- [SELECTED EXTRACT]:
######

The technology behind Figma is quite fascinating. From Twitter (https://twitter.com/skuwamoto/status/672486788192055296):

> We’re using C++ → asm.js for most of our app, so it would be tough. React-canvas, seems incredible, tho.

> The C++ → asm.js is via Emscripten. Everything else is done by our mad genius @evanwallace

Graphics engine is based on WebGL. Evan Wallace has done some incredible work. Using C++ is a smart move, an emergency exit to a native app. Yet I think a standalone app should be the priority.


Sorry, I thought it was launched. After I signed up, I got this "You’ve been added to our waitlist. In order to ensure the best possible experience, invites are being sent in phases. We'll let you know when we're ready for you.

See you soon!"

A little too early for the title, but product looks promising.


Thanks! I didn't submit, so no control over the title.

If you want me to bump you up on the waitlist, DM me on Twitter: I'm @zoink.


Hey all, I'm Dylan Field — author of the linked post / co-founder of Figma. If you have any questions, let me know!


Does "cross-platform" include Linux? I'd like to give this a try, but I'd rather not boot back to Windows unless I have to.


In theory, yes. In practice, we haven't invested in testing Linux because designers prefer other platforms.


I thought developers were supposed to use the tool, too :)


how would you compre yourself against Avocode (which incidentally is available on Linux).

As far the designers-prefer-Mac aspect is concerned, this part is not true in countries like India.


For the record, I'm a designer. But I also know I'm a slightly unusual one.


Dylan, perhaps in the demo video they should be designing something other than a Weather app? As it's basically a poster child for the "bells & whistles over substance" trend in the UI design.


Yep — in the video, our primary goal for the UI was visual: we wanted something that was visually very different from Figma so it would stand out against the Figma interface. Makes sense the lack of substance shows through ;)

######

- [DATA BLOCK]:
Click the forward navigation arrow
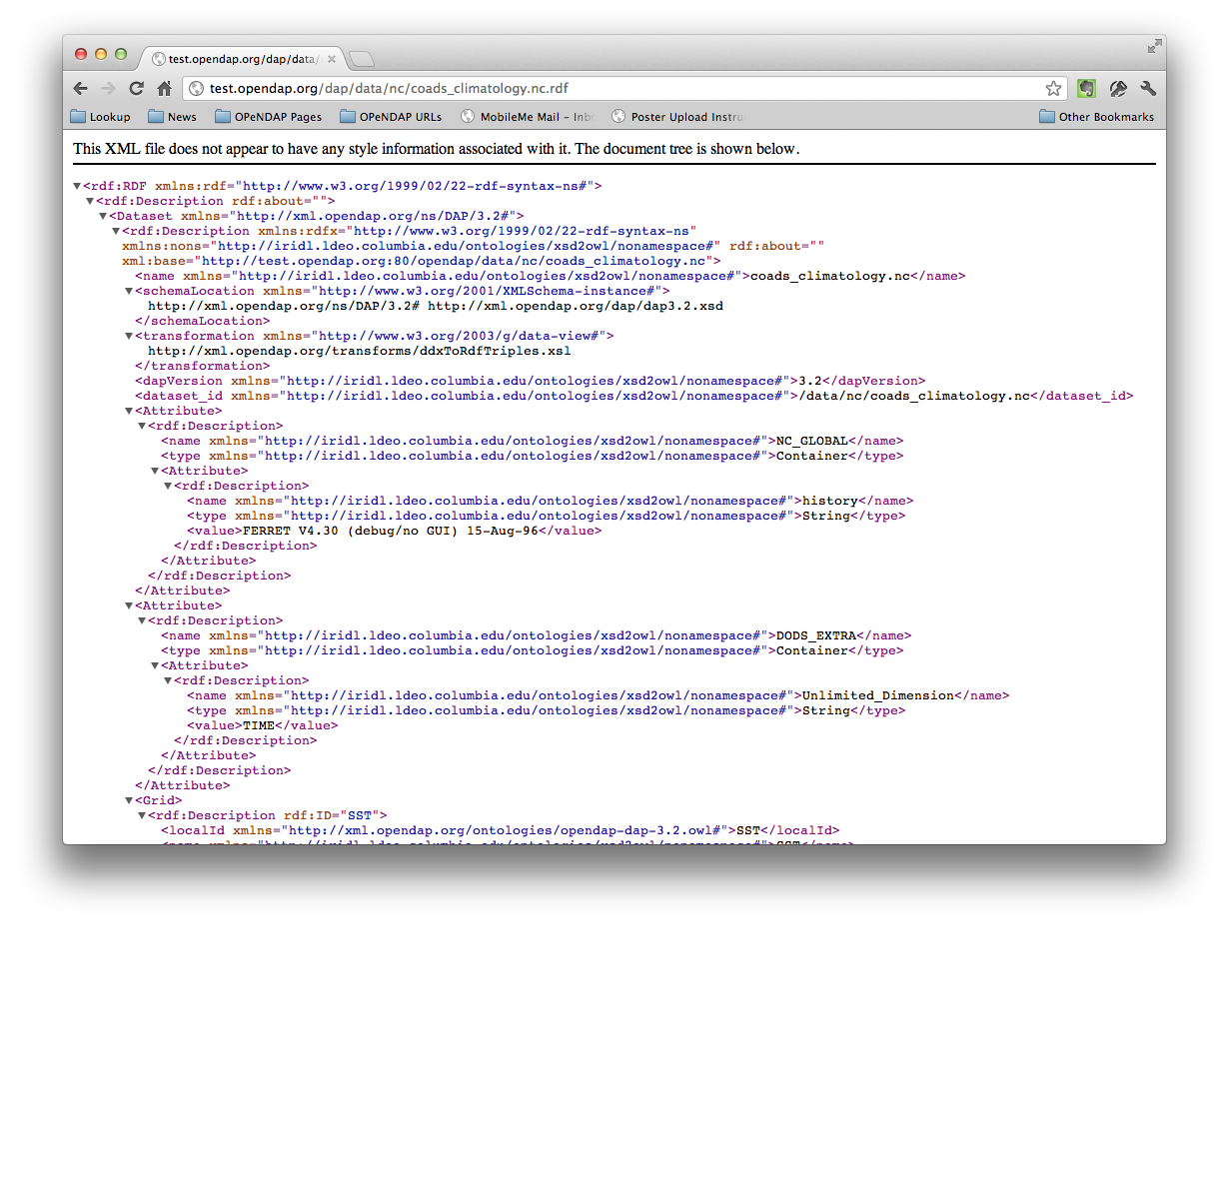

######

- [SET OF TASKS]:
1. Rewrite the Figma discussion from "If you want" up to and including "unless I have to.", replacing "Linux" with "FreeBSD".
2. Extend the Figma discussion, picking up after its final reply.

- [RESPONSES IN ORDER]:
1.
If you want me to bump you up on the waitlist, DM me on Twitter: I'm @zoink.


Hey all, I'm Dylan Field — author of the linked post / co-founder of Figma. If you have any questions, let me know!


Does "cross-platform" include FreeBSD? I'd like to give this a try, but I'd rather not boot back to Windows unless I have to.

2.
While we don't plan to change the video, I think your point absolutely has merit.


The product looks rather cool and congrats to the team, but I have some concerns with this, Today, after three years of silence and hard work, I finally get to announce the launch of Sigma... we’ve raised to date ($18MM)

1 - Building an online-based collaborative design tool is nothing that novel, it's all about execution. Why keep it a secret. What do you gain by keeping it stealth?

2 - $18MM to spend only to see if you got it wrong is a rather interesting approach.


First, thanks for the congrats :)

1. We didn't want to talk about ourselves before we had a product we believed in. So we kept quietly building and we didn't announce until (a) the performance was great, (b) we had the features designers needed to do their work day-to-day and (c) early alpha customers were visibly excited.

2. I think we might just have different points of view on this. Our approach has been to build towards a vision rather than test a hypothesis as quickly as possible.


I remember seeing an early alpha ~2 years ago that mainly consisted of pixel transformations using sliders. Amazing to see how far Figma has come since then, shrewdly moving from a browser implementation of a subset of Photoshop features to a new collaborative experience that reduces friction on a workflow already used by many in interface design.

Best of luck to Dylan, Evan & Team!


I think this is amazing technology and great work, but as a designer I worry that collaborative design that this facilitates might actually lead to a worse overall product. From my experience, design is better as a dictatorship of the best designer. I'm sure many will disagree here.


A couple of years after everyone's dropped Photoshop for Sketch. It could be the case that designers, like front-end developers, will have to get used to the idea that all of their tooling will change every ~3 years.

Personally very excited about this and want to start using it immediately.


Looks cool. I wonder if it generates actual code/project stuff or is a pure design tool like InVision/Sketch/etc.? I've always felt designers are well served by existing tools and know how hard it is to get them to switch.


Thanks! We generate CSS styles and make it easy to export assets. We don't generate layout code.


This looks great. It's tough to win over people from other tools, so it'd be nice to see comparison with Sketch, say. Good luck, the future of Web is bright with projects like this one.


How does this app compare to atomic.io [1], which just came out of beta and appears targeted to a similar use case?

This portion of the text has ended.